Pesantissima la conta dei danni: nonostante il tempestivo intervento dei vigili del fuoco, seguiti a strettissimo giro di posta dalle volanti del commissariato Decumani, la drinkeria è stata infatti semidistrutta, compresa l’area interrata. L’allarme è scattato poco prima delle quattro di ieri mattina.
I balordi hanno dunque agito ancora con il favore delle tenebre: hanno versato del liquido infiammabile all’esterno e anche all’interno del locale, dopo di che si sono rapidamente dileguati. Terminata l’emergenza, sono scattati i primi accertamenti investigativi da parte dei poliziotti del commissariato Decumani, titolari dell’indagine.
Gli agenti hanno acquisito le immagini registrate da alcune telecamere di sicurezza presenti lungo la strada, comprese quelle del locale danneggiato, e ascoltato il titolare, il quale ha spiegato di non aver mai subito minacce o richieste di denaro a fini estorsivi.
Gli inquirenti non escludono comunque al momento alcuna pista, compresa quella del racket. La zona - per la cronaca - da tempo immemore uno dei principali fortini del clan Mazzarella. In zona, almeno fino a qualche tempo fa, era anche presente un avamposto del rivale clan Sibillo.
Intanto il titolare del “Buco”, Mauro Serino, ha affidato ai social un lungo sfogo: «Avevo la piccola in braccio che non ne voleva proprio sapere; squilla il cellulare per tre volte da un numero sconosciuto; penso “ah che scherzo del ca**o”, poi un’altra telefonata da un numero “visibile”; guardo l’orologio le 4,19. Uff, mando un whatsapp chiedendo chi fosse e cosa volesse. Mi risponde con un messaggio telegrafico: “polizia, ha preso fuoco il locale”».

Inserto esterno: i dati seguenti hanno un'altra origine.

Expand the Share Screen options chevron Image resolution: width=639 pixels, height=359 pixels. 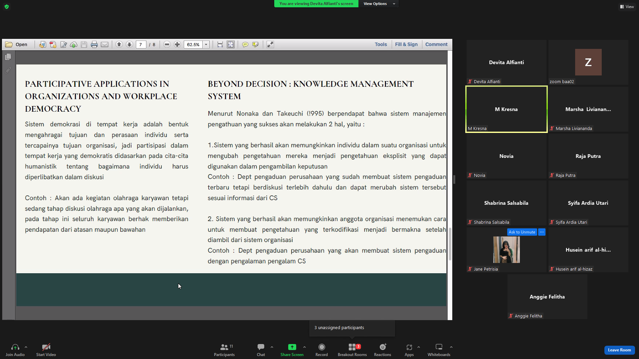click(x=305, y=347)

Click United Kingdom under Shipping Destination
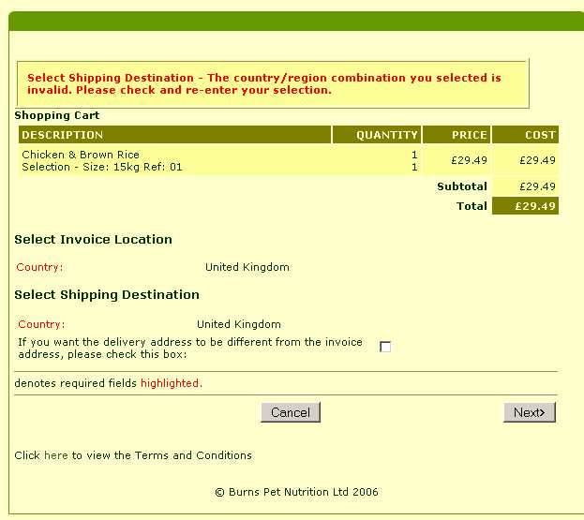pyautogui.click(x=239, y=324)
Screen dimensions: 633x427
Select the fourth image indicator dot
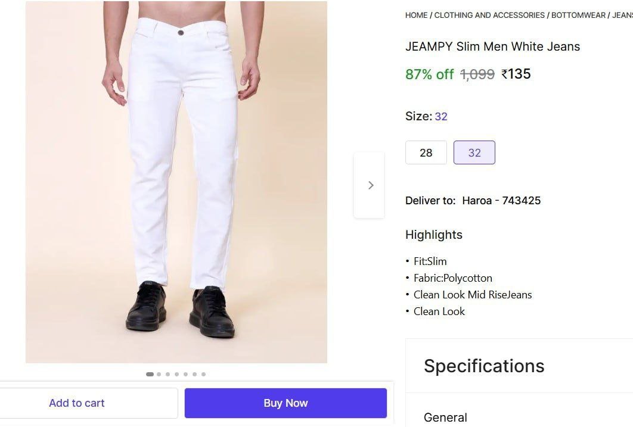(177, 375)
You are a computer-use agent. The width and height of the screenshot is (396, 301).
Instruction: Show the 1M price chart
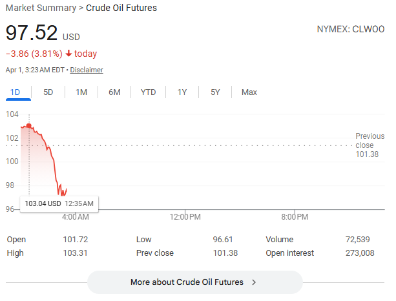coord(81,92)
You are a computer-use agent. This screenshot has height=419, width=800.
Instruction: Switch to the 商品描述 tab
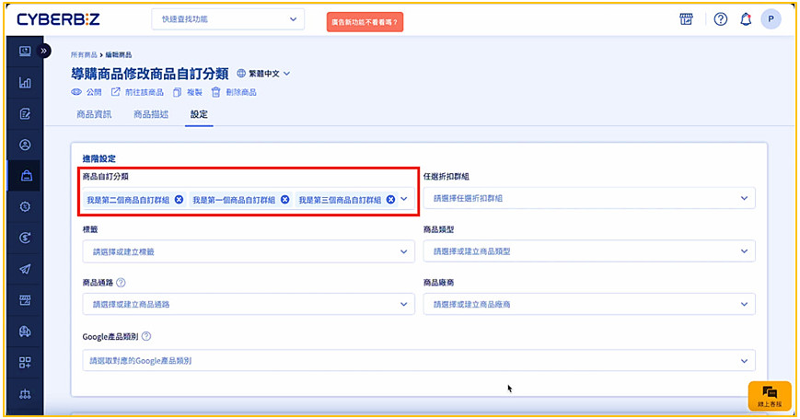(x=151, y=115)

L’incubo inizia: «Mi precipito in via Paladino mentre nella testa ho le facce di chi ci affianca da dieci anni; sfilano in testa come se stessi facendo un giro di giostra. Anni di lavoro, incontri e bene da proteggere. Arrivato, mi accoglie un vigile del fuoco, mentre galleggio tra la veglia e il sonno che con una pacca sulla spalla mi omaggia di uno sguardo paterno, senza dire nulla. C’è un odore acre di plastica e ferro incandescente, futuro senza domani. Mi poggio sulle ginocchia senza sentire più niente. Sono vuoto. Vedo altri due giovani in divisa, con la coda dell’occhio, della polizia di Stato. Mi avvicina il più anziano dei pompieri che mi dice “è un incendio di origine dolosa”. Poi uno dei due ragazzi della polizia mi chiede se avessimo avuto qualche frizione con qualcuno. Gli rispondo perentorio di no che non ne ho ricordo. Non sono tanti dieci anni ma ne succedono di cose. Mosso dall’inconscio varco l’entrata del “Buco”. Mi avvolge una nebulosa scura, non respiro, mentre mi bagno i piedi con l’acqua che mi entra dalle scarpe. Santa acqua. lo scroscio mi ridà un senso».